A cycle of mixed media works on canvas and linen, The Bog Series incorporates life-sized photographic images of Iron Age figures, full-scale drawings from models, textile elements and highly textural paint and wax. This series is a visual and visceral celebration of the life-death continuum and an exploration of the connections that our shared human corporeality allows us to build between one another.
"The more I researched the bog people's late Iron Age cultures, the more their world-view seemed a much-needed complement to our post-industrial ethos," comments Ms. Vaughan on The Bog Series. "They were community-oriented. Their knowledge of the world was based in their senses and intuition. Iron Age culture was oral and embedded in ritual. To them, life and death were part of a continuum, and being selected as the bog’s sacrifice a high honour. We tend to segregate death as a feared and unknowable 'Other.' Indeed, this is perhaps also the way we view the bog person, whose worldview is so foreign to our own."

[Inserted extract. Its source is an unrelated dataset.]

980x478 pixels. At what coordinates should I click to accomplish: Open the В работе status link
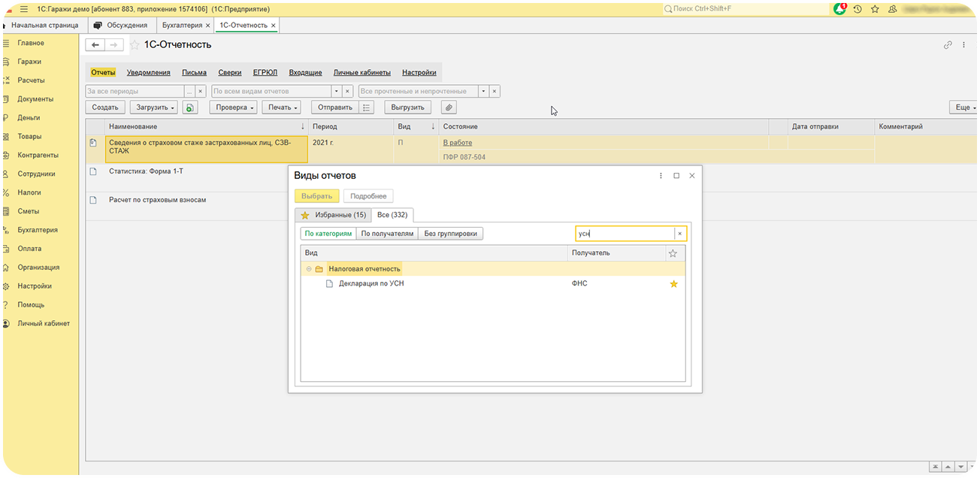point(457,143)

Ms. Vaughan will be involved in a joint tour with the Drents Museum (12 November), give a lecture about her work and offer a hands-on workshop for local artists (13 November).
"It's a homecoming to have my work shown in the terrain that inspired it: bog country," concludes Ms. Vaughan.
About the artist
Kathleen Vaughan is an artist, writer, teacher and PhD candidate at York University, where she is the Faculty of Education’s Artist-in-Residence. Her work explores memory, sensation, imagination, family history and the experience of place, and can be seen on her Web site at www.akaredhanded.com.